Reproduce the banjo post below word for word, from start to finish.
*** Document segment Section Begins ***
Can’t talk. New banjo.
Huh. First time I’ve ever gotten overnight service on an eBay purchase (turns out the seller has a relative in the courier business).
Yep, this is the banjo I bought by accident. I watch interesting banjos and put in a bid if I think they’re underpriced. It’s usually harmless fun; an underpriced instrument always goes through the roof in the last seconds of the auction.
Not this time. I was all on my ownsome bidding on this one. Oh, well…I got a great instrument at a great price.
It’s such a buyer’s market, I’d put all my dough in underpriced banjos. If I had any dough.
This is an English banjo of the Twenties. It was played in a dance orchestra. As it happens, the seller was able to tell me quite a bit about it and its first owner, which is really weird because he didn’t until I asked. Today. After the sale.
*** Document segment Section Ends ***
*** Listed entries Section Begins ***
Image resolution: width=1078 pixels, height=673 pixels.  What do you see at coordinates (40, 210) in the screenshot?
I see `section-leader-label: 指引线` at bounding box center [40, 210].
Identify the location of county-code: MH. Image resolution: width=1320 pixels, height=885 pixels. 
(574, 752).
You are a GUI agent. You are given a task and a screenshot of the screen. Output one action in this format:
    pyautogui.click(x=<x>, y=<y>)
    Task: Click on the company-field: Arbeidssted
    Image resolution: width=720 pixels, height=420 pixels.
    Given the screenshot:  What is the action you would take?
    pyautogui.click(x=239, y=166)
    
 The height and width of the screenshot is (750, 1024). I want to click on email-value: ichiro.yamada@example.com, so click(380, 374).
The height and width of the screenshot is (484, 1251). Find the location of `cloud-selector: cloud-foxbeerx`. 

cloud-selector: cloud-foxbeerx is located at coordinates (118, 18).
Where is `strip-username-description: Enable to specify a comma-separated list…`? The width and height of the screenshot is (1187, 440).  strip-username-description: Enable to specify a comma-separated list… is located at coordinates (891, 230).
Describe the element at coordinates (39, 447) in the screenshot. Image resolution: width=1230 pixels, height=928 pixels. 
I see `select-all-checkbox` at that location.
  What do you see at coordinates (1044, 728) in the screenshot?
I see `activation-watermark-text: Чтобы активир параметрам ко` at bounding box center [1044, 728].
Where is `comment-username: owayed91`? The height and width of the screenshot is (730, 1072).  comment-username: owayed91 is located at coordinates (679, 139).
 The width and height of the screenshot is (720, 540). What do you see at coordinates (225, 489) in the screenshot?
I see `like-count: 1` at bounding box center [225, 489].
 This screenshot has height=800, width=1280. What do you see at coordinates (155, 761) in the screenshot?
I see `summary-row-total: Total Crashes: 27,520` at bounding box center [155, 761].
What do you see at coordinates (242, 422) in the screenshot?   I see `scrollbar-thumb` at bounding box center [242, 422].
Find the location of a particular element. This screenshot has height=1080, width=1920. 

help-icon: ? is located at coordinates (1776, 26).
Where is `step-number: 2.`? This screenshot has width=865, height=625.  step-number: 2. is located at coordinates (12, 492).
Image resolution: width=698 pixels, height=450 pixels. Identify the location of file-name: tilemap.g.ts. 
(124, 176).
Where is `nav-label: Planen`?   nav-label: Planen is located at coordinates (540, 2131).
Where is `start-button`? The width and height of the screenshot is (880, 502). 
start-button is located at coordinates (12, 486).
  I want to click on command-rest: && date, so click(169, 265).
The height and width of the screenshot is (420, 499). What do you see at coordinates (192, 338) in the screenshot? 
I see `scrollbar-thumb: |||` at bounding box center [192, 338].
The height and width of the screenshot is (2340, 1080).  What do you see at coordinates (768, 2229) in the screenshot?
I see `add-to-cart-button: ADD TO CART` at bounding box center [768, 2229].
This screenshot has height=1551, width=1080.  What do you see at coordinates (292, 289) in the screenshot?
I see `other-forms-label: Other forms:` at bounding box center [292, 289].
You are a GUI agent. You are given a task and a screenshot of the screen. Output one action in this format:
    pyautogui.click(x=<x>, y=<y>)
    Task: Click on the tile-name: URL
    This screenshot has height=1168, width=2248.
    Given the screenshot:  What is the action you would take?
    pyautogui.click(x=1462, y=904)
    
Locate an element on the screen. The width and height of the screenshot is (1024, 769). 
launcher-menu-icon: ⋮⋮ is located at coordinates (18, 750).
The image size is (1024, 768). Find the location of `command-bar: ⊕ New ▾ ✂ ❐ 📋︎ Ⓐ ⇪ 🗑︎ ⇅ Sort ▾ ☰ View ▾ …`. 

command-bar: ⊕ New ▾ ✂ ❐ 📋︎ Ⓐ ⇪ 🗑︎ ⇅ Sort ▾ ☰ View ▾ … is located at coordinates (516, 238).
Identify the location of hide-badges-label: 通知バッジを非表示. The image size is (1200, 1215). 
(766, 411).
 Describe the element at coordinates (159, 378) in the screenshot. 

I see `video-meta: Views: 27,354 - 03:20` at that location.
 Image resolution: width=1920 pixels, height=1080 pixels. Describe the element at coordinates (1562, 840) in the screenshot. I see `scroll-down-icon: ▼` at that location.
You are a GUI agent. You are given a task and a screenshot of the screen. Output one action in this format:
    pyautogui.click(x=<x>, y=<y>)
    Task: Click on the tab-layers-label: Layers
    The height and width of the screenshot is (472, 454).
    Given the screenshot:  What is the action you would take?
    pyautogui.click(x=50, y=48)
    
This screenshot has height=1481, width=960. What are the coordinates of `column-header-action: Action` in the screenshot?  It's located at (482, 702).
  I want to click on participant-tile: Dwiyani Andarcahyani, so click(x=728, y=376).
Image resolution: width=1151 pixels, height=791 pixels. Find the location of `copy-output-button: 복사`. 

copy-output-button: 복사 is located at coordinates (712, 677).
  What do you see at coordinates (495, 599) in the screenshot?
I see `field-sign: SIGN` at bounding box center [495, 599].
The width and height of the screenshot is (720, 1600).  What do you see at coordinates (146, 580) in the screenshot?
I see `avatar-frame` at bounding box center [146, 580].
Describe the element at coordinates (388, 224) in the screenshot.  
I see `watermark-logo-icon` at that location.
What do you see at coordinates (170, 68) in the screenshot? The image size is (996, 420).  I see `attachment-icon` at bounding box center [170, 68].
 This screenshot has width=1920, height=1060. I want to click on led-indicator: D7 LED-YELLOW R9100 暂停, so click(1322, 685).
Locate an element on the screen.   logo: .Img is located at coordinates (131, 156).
*** Listed entries Section Ends ***
→ **Answer to this task**:
Can’t talk. New banjo.
Huh. First time I’ve ever gotten overnight service on an eBay purchase (turns out the seller has a relative in the courier business).
Yep, this is the banjo I bought by accident. I watch interesting banjos and put in a bid if I think they’re underpriced. It’s usually harmless fun; an underpriced instrument always goes through the roof in the last seconds of the auction.
Not this time. I was all on my ownsome bidding on this one. Oh, well…I got a great instrument at a great price.
It’s such a buyer’s market, I’d put all my dough in underpriced banjos. If I had any dough.
This is an English banjo of the Twenties. It was played in a dance orchestra. As it happens, the seller was able to tell me quite a bit about it and its first owner, which is really weird because he didn’t until I asked. Today. After the sale.